SSE/MMX compilation using nvcc

I’ve been trying to convert heavily SSE/MMX optimized code to CUDA.
I want to specifically target a loop where most of the time is spend.
Unfortunately at this point I can’t even compile my code under CUDA (there is no kernel code yet - I’m just trying to compile original code using nvcc)
I run into problems with SSE/MMX instructions.
I get tons of compile errors like this:
/usr/lib/gcc/x86_64-linux-gnu/4.1.2/include/mmintrin.h(48): error: identifier “__builtin_ia32_emms” is undefined
/usr/lib/gcc/x86_64-linux-gnu/4.1.2/include/mmintrin.h(61): error: identifier “__builtin_ia32_vec_init_v2si” is undefined
/usr/lib/gcc/x86_64-linux-gnu/4.1.2/include/mmintrin.h(90): error: identifier “__builtin_ia32_vec_ext_v2si” is undefined
/usr/lib/gcc/x86_64-linux-gnu/4.1.2/include/mmintrin.h(114): error: identifier “__builtin_ia32_packsswb” is undefined
/usr/lib/gcc/x86_64-linux-gnu/4.1.2/include/mmintrin.h(129): error: identifier “__builtin_ia32_packssdw” is undefined
/usr/lib/gcc/x86_64-linux-gnu/4.1.2/include/mmintrin.h(144): error: identifier “__builtin_ia32_packuswb” is undefined
/usr/lib/gcc/x86_64-linux-gnu/4.1.2/include/mmintrin.h(158): error: identifier “__builtin_ia32_punpckhbw” is undefined
/usr/lib/gcc/x86_64-linux-gnu/4.1.2/include/mmintrin.h(172): error: identifier “__builtin_ia32_punpckhwd” is undefined
/usr/lib/gcc/x86_64-linux-gnu/4.1.2/include/mmintrin.h(186): error: identifier “__builtin_ia32_punpckhdq” is undefined

I’m developing under LINUX using CUDA 2.0
Any suggestions?

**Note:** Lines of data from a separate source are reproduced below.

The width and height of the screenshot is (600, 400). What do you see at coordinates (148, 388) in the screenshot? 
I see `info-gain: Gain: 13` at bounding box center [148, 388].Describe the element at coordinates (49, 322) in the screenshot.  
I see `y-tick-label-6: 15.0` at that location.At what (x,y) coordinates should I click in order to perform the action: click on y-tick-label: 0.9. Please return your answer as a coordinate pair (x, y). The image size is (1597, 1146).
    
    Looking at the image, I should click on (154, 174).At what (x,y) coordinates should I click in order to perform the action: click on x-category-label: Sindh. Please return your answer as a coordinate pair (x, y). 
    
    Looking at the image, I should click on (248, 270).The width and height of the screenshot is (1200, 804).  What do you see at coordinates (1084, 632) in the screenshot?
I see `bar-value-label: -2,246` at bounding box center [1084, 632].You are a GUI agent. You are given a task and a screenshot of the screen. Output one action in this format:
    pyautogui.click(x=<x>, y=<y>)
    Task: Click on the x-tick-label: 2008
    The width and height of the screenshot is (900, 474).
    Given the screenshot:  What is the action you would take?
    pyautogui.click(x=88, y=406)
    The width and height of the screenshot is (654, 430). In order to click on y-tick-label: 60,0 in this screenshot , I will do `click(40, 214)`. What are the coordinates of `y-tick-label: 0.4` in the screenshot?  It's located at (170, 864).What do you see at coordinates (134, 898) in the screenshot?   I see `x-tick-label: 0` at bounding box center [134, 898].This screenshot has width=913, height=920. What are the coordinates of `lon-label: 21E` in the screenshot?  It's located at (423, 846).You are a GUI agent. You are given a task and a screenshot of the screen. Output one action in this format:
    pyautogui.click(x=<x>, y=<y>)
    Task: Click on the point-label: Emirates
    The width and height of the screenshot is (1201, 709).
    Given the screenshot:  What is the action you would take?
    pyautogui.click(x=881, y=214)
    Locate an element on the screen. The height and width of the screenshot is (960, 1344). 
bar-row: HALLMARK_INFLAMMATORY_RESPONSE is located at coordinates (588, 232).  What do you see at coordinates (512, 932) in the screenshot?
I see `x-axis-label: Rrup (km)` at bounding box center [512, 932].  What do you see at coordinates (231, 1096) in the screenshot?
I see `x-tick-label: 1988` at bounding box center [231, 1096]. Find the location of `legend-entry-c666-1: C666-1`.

Is SSE/MMX support broken in nvcc?
(I know that one option would be to remove all SSE/MMX code but I don’t want to got that way. There is a lot of SSE/MMX code that is called outside the main loop that I want to optimize)

Thanks

Just compile your performance tuned SSE code in the normal compiler, GPU kernel code in nvcc and link the objects together.

Does your code compile in regular gcc? I think the problem is that MMX is not really supported on x86_64. You should convert your code to true SSE. You’ll get a nice performance boost from that.